*** Opening of DATA RECORDS ***

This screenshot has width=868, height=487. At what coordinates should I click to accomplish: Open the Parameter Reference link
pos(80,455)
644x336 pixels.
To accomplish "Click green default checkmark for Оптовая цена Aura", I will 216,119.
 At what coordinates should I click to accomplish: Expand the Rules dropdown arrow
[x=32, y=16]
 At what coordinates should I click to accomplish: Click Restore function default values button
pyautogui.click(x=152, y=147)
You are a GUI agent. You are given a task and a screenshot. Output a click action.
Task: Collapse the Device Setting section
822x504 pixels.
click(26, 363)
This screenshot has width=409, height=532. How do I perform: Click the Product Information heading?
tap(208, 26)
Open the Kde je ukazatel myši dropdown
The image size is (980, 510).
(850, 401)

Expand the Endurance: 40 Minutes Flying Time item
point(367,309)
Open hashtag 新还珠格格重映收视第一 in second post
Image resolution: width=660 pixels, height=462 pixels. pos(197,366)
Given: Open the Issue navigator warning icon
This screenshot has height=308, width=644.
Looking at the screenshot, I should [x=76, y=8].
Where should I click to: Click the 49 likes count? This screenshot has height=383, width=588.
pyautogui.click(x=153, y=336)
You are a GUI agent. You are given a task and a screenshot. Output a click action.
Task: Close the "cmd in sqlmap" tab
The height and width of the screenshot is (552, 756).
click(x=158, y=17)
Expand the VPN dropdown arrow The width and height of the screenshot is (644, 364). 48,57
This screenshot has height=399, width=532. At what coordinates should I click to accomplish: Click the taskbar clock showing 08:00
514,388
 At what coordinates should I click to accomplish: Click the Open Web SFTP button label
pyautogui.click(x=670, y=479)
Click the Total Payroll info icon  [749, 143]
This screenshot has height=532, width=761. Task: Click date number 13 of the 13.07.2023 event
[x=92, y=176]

*** Close of DATA RECORDS ***

### ACTIVITY
Please give the entries above again in full, exactly as written.

### ANSWER TO THIS TASK
This screenshot has width=868, height=487. At what coordinates should I click to accomplish: Open the Parameter Reference link
pos(80,455)
644x336 pixels.
To accomplish "Click green default checkmark for Оптовая цена Aura", I will 216,119.
 At what coordinates should I click to accomplish: Expand the Rules dropdown arrow
[x=32, y=16]
 At what coordinates should I click to accomplish: Click Restore function default values button
pyautogui.click(x=152, y=147)
You are a GUI agent. You are given a task and a screenshot. Output a click action.
Task: Collapse the Device Setting section
822x504 pixels.
click(26, 363)
This screenshot has width=409, height=532. How do I perform: Click the Product Information heading?
tap(208, 26)
Open the Kde je ukazatel myši dropdown
The image size is (980, 510).
(850, 401)

Expand the Endurance: 40 Minutes Flying Time item
point(367,309)
Open hashtag 新还珠格格重映收视第一 in second post
Image resolution: width=660 pixels, height=462 pixels. pos(197,366)
Given: Open the Issue navigator warning icon
This screenshot has height=308, width=644.
Looking at the screenshot, I should [x=76, y=8].
Where should I click to: Click the 49 likes count? This screenshot has height=383, width=588.
pyautogui.click(x=153, y=336)
You are a GUI agent. You are given a task and a screenshot. Output a click action.
Task: Close the "cmd in sqlmap" tab
The height and width of the screenshot is (552, 756).
click(x=158, y=17)
Expand the VPN dropdown arrow The width and height of the screenshot is (644, 364). 48,57
This screenshot has height=399, width=532. At what coordinates should I click to accomplish: Click the taskbar clock showing 08:00
514,388
 At what coordinates should I click to accomplish: Click the Open Web SFTP button label
pyautogui.click(x=670, y=479)
Click the Total Payroll info icon  [749, 143]
This screenshot has height=532, width=761. Task: Click date number 13 of the 13.07.2023 event
[x=92, y=176]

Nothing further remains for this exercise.